L’autore della recensione, ad un certo punto, critica la visione risolutiva che caratterizza l’approccio strategico, sottolineando come questa sia stata poi “radicalizzata” dai teorici della Terapia a Seduta Singola. Ecco, su questo punto credo vada fatta chiarezza.

C’è un esempio che Federico Piccirilli ed io proponiamo durante le nostre formazioni e che abbiamo ripetuto talmente tante volte da conoscerlo a memoria. Lo utilizziamo per chiarire un punto fondamentale: chi apprende la TSS non deve mai pensare che ogni problema possa essere risolto in un solo incontro. A volte accade, ma più spesso non è così. E in certi casi, oserei dire, è persino ontologicamente impossibile.
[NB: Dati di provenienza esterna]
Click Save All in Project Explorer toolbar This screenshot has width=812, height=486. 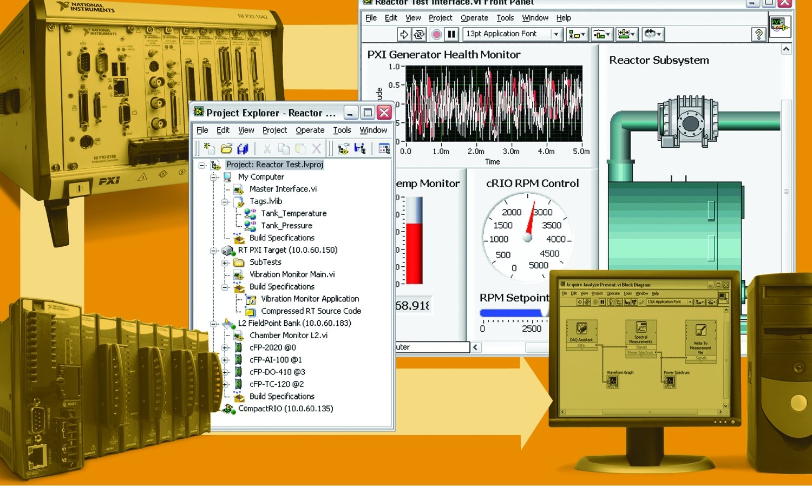click(243, 148)
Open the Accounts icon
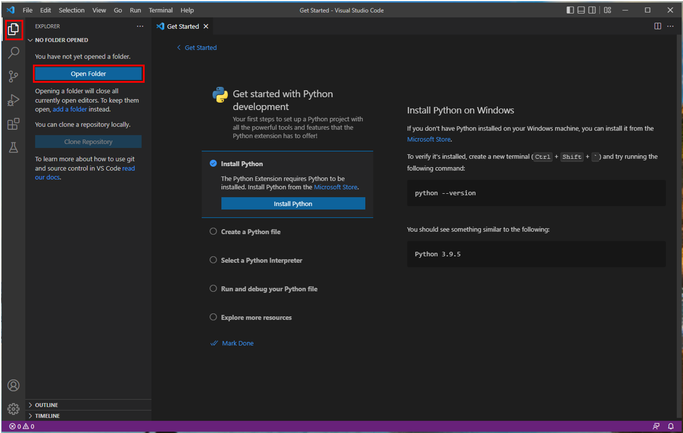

Pensate, per esempio, a una persona che viene con una forte paura di volare. Al termine della seduta, potrebbe dichiarare di sentirsi pronta a provare a salire su un aereo, più sicura di sé, persino ottimista. Ma il superamento effettivo della sua paura non potrà essere confermato finché non avrà effettivamente preso un aereo – e probabilmente finché non l’avrà fatto più volte.

Questo esempio lo dobbiamo proprio agli insegnamenti contenuti nei testi sulla TSS. Ricordo che nel libro Capturing the Moment (2014) viene chiarito con forza che questa modalità non è sempre sufficiente e non può garantire la risoluzione di ogni problema.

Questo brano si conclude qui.